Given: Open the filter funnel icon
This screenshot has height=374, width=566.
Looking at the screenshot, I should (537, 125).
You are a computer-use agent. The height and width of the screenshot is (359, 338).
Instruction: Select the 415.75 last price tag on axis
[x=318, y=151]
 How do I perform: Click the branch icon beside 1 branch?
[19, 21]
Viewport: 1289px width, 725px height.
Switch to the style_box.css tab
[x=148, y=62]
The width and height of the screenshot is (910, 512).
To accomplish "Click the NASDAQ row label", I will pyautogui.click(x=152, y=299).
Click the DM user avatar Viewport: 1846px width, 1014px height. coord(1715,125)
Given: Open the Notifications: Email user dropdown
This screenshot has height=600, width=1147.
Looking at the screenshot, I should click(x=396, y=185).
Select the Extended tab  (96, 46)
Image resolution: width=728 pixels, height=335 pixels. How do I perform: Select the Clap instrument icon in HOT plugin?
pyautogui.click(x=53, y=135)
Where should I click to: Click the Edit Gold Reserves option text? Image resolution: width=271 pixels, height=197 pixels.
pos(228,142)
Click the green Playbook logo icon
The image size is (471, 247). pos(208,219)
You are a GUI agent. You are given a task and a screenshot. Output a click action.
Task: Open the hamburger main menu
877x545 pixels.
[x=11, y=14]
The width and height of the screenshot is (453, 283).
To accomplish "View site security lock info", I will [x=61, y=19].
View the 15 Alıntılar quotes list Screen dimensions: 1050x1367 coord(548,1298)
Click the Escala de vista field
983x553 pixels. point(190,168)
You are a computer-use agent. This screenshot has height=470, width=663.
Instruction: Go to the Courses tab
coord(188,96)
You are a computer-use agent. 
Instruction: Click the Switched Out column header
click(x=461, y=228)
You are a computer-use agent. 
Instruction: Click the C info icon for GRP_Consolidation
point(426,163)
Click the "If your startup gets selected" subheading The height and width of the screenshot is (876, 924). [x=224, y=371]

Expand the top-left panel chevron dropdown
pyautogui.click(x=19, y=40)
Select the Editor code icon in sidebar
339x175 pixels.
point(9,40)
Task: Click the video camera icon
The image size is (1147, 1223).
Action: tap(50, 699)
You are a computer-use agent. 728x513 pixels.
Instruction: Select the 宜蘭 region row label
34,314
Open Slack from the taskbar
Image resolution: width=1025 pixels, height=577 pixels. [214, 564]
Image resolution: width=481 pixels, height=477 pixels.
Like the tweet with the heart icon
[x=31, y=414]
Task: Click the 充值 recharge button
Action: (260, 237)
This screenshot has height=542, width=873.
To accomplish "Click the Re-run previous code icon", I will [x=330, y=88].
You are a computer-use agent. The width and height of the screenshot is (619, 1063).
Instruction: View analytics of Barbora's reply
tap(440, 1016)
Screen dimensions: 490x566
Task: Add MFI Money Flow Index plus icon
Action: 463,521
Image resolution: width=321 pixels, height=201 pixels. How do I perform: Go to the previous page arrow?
========
▸ **The request**:
Pull out each line above that contains the word "Viewport".

▸ **Answer in full**:
Viewport: 1289px width, 725px height.
Click the DM user avatar Viewport: 1846px width, 1014px height. coord(1715,125)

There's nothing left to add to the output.